# [Aim of the exercise]
Nothing in the data may be altered; copy it all exactly.

# [Supplied data]
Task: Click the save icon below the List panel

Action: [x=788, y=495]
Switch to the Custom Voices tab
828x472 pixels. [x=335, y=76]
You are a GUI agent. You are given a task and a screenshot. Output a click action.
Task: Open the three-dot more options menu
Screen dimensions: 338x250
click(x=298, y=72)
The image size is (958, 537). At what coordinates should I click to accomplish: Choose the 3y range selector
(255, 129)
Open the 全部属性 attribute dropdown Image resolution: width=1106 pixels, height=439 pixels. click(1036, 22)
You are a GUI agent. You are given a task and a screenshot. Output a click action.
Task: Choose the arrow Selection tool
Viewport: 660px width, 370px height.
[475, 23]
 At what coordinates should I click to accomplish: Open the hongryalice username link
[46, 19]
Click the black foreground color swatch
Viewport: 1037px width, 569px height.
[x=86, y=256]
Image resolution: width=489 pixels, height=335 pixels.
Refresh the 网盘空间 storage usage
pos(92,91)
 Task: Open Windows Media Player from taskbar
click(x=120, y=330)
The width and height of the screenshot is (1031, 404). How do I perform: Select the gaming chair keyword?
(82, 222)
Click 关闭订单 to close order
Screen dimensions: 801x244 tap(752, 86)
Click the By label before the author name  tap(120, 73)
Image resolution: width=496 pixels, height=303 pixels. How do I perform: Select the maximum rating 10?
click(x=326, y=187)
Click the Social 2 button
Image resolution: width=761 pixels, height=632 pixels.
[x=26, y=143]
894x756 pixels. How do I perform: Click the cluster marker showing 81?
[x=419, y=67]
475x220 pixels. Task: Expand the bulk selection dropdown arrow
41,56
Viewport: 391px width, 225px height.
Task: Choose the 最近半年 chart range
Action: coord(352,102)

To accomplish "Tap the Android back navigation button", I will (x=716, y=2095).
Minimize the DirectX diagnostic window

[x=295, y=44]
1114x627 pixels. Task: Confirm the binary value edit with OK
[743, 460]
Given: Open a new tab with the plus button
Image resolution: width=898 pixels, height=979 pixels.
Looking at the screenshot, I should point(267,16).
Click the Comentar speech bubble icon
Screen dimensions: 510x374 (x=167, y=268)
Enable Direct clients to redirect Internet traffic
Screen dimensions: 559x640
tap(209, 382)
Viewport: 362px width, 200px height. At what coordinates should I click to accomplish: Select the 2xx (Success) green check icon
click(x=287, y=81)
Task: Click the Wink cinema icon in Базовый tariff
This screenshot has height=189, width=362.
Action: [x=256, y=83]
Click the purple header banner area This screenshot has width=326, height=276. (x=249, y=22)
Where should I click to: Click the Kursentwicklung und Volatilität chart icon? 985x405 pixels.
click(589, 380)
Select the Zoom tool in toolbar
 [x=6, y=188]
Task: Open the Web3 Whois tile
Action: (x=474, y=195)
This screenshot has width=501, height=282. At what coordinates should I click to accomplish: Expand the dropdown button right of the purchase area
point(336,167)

# [Solution]
Task: Click the save icon below the List panel

Action: [x=788, y=495]
Switch to the Custom Voices tab
828x472 pixels. [x=335, y=76]
You are a GUI agent. You are given a task and a screenshot. Output a click action.
Task: Open the three-dot more options menu
Screen dimensions: 338x250
click(x=298, y=72)
The image size is (958, 537). At what coordinates should I click to accomplish: Choose the 3y range selector
(255, 129)
Open the 全部属性 attribute dropdown Image resolution: width=1106 pixels, height=439 pixels. click(1036, 22)
You are a GUI agent. You are given a task and a screenshot. Output a click action.
Task: Choose the arrow Selection tool
Viewport: 660px width, 370px height.
[475, 23]
 At what coordinates should I click to accomplish: Open the hongryalice username link
[46, 19]
Click the black foreground color swatch
Viewport: 1037px width, 569px height.
[x=86, y=256]
Image resolution: width=489 pixels, height=335 pixels.
Refresh the 网盘空间 storage usage
pos(92,91)
 Task: Open Windows Media Player from taskbar
click(x=120, y=330)
The width and height of the screenshot is (1031, 404). How do I perform: Select the gaming chair keyword?
(82, 222)
Click 关闭订单 to close order
Screen dimensions: 801x244 tap(752, 86)
Click the By label before the author name  tap(120, 73)
Image resolution: width=496 pixels, height=303 pixels. How do I perform: Select the maximum rating 10?
click(x=326, y=187)
Click the Social 2 button
Image resolution: width=761 pixels, height=632 pixels.
[x=26, y=143]
894x756 pixels. How do I perform: Click the cluster marker showing 81?
[x=419, y=67]
475x220 pixels. Task: Expand the bulk selection dropdown arrow
41,56
Viewport: 391px width, 225px height.
Task: Choose the 最近半年 chart range
Action: coord(352,102)

To accomplish "Tap the Android back navigation button", I will (x=716, y=2095).
Minimize the DirectX diagnostic window

[x=295, y=44]
1114x627 pixels. Task: Confirm the binary value edit with OK
[743, 460]
Given: Open a new tab with the plus button
Image resolution: width=898 pixels, height=979 pixels.
Looking at the screenshot, I should point(267,16).
Click the Comentar speech bubble icon
Screen dimensions: 510x374 (x=167, y=268)
Enable Direct clients to redirect Internet traffic
Screen dimensions: 559x640
tap(209, 382)
Viewport: 362px width, 200px height. At what coordinates should I click to accomplish: Select the 2xx (Success) green check icon
click(x=287, y=81)
Task: Click the Wink cinema icon in Базовый tariff
This screenshot has height=189, width=362.
Action: [x=256, y=83]
Click the purple header banner area This screenshot has width=326, height=276. (x=249, y=22)
Where should I click to: Click the Kursentwicklung und Volatilität chart icon? 985x405 pixels.
click(589, 380)
Select the Zoom tool in toolbar
 [x=6, y=188]
Task: Open the Web3 Whois tile
Action: (x=474, y=195)
This screenshot has width=501, height=282. At what coordinates should I click to accomplish: Expand the dropdown button right of the purchase area
point(336,167)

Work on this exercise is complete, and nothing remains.